Le pilote repris les commandes. Il s'agissait de Simon. À côté de lui, la belle Jadina le contemplait avec admiration. Chiara savait qu'il était temps d'annoncer aux deux petites la vérité sur l'identité de César.
Elle se frotta la gorge et se lança. Durant tout le long de son récit, les deux fillettes écoutèrent attentivement. La jeune fille prenait soin de bien choisir ses mots, pour ne pas leur faire subir un trop grand choc et limiter les dégâts. Les yeux d'Alys se remplirent de larmes lorsqu'elle comprit de quoi il s'agissait. Elle commença à se débattre et à crier. Ce fut Louisa qui était à ses côtés qui la calma et tenta de l'apaiser. Finalement, la petite se détacha et courut rejoindre le chevet de son frère pour lui murmurer des paroles attendrissantes à l'oreille et lui caresser les cheveux.
Merryl' elle, était devenue toute pâle. Elle garda le silence pendant dix bonnes minutes puis lança:
- On dirait bien que maman à fait des bêtises plus jeune.

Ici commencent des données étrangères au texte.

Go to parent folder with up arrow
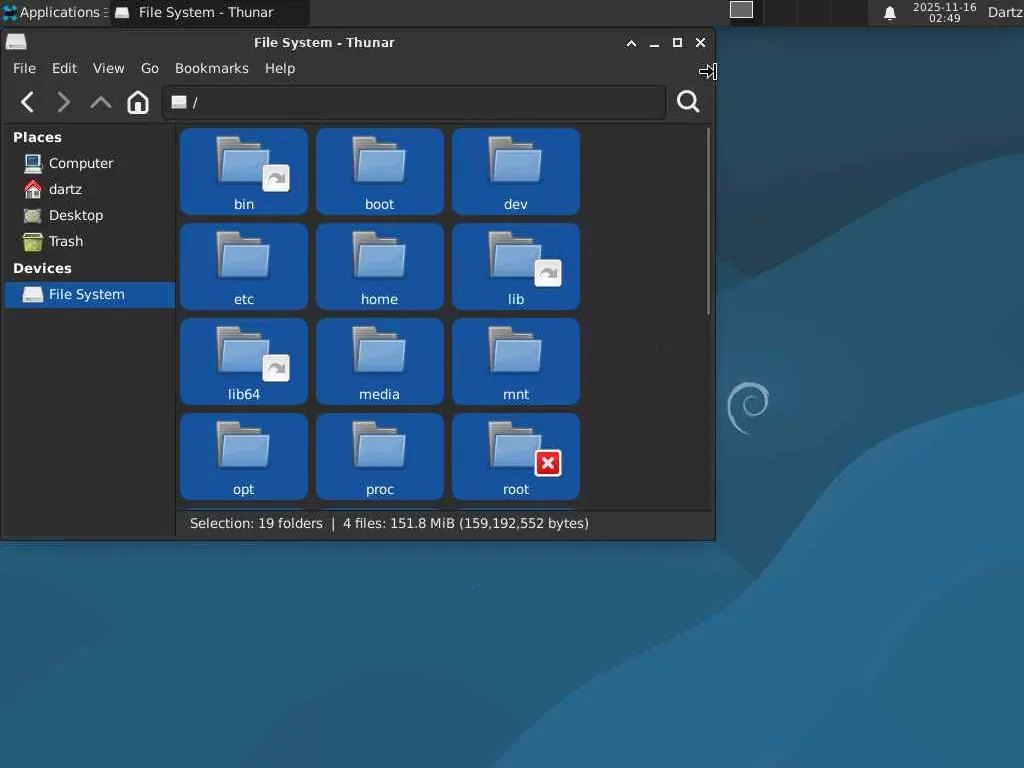Viewport: 1024px width, 768px height. tap(101, 102)
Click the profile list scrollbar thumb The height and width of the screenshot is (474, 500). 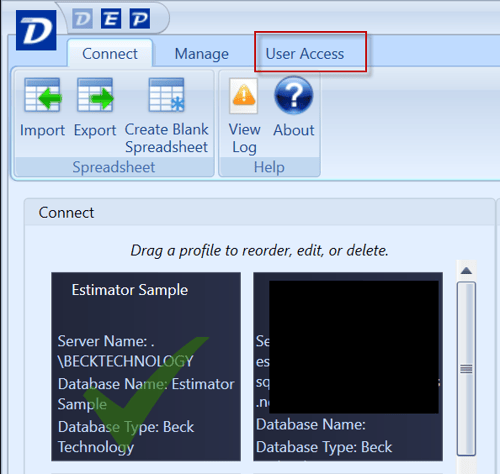click(466, 369)
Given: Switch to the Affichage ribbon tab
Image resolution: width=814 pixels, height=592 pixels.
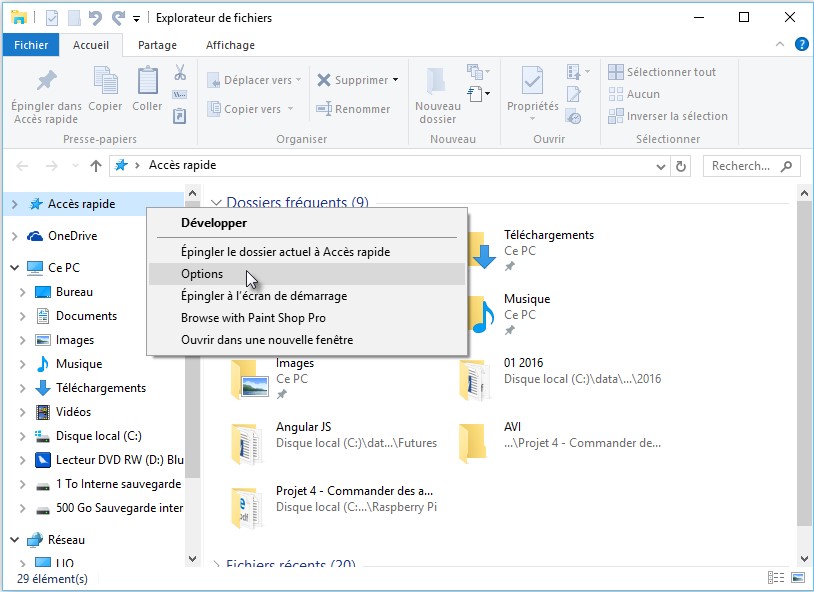Looking at the screenshot, I should pyautogui.click(x=230, y=45).
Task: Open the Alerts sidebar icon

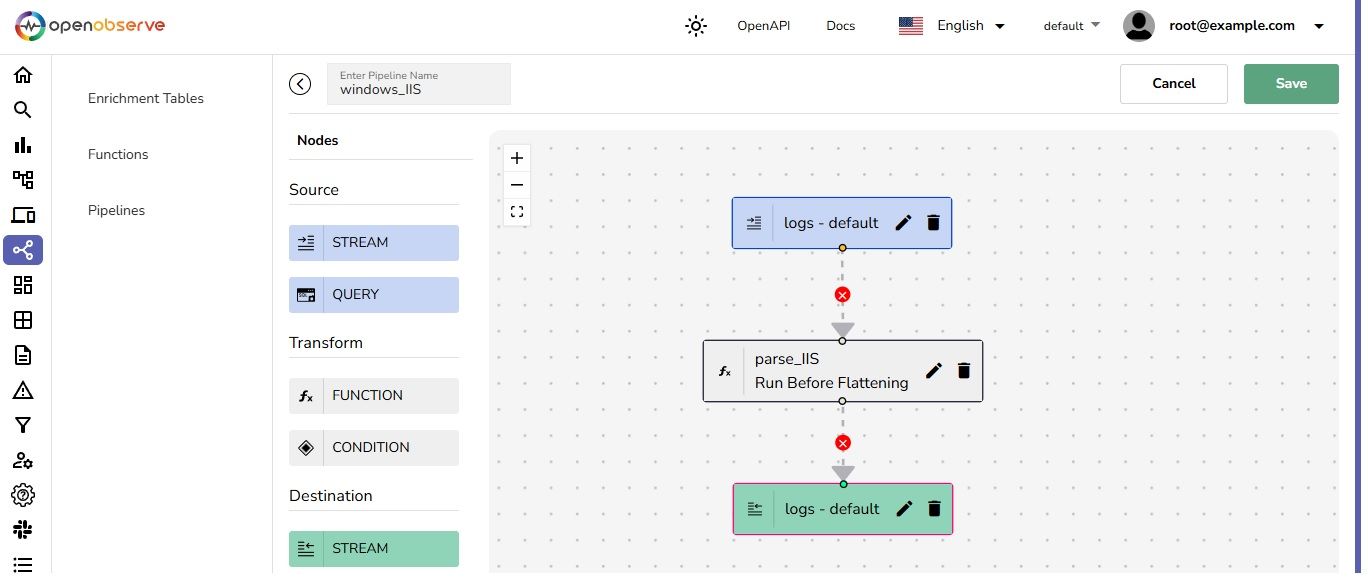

On la réconforta elle aussi du mieux que l'on pouvait. Apprendre que l'on avait un grand-frère et que l'on avait cottoyé le père de ce grand-frère pendant des jours pouvait être assez remuant.
Après cet épisode, personne ne parla. Chacun essayait du mieux qu'il pouvait de récupérer de la bataille en somnolant ou en se reposant.
Vers la fin, alors qu'ils finissaient la traversée de l'océan Deltakar, Chiara se pencha vers sa cousine qui avait la tête perchée sur son épaule et le regard dans le vague.
-Tu sais Mahaut, je viens de vivre tellement d'émotions que je suis anesthesiée maintenant, rétorqua-t-elle. Tu pourrais m'annoncer que tu sors avec un dromadaire cracheur de bulle, ça ne me ferait rien.
- Sympa pour Erwan, répondit-celle-ci.
Chiara se dressa sur ses pieds.
- Quoi?! Tu sors avec Erwan?
- Je croyais que tu étais anesthesiée...
Elle jeta un regard affolé à l'intéressé qui confirma les dires de sa nouvelle petite-amie avec un haussement de sourcils coquin.
L'avion amorça sa descente en piqué. Ils se posèrent dans le parc du château. L'aube était là et le soleil se levait. Ils sortirent tout à tour.
Alors qu'elle posait un pied sur l'herbe douce, légèrement gelée, Chiara sentit une vague de frissons lui parcourir les épaules.
Certaines vérités avaient été dévoilées et d'autres restaient à venir.
Loin de la rassurer, ces révélations allaient être pour tous une nouvelle source d'angoisse et de déstabilisation.
Elle n'avait aucune idée de la tournure qu'allait prendre les événements.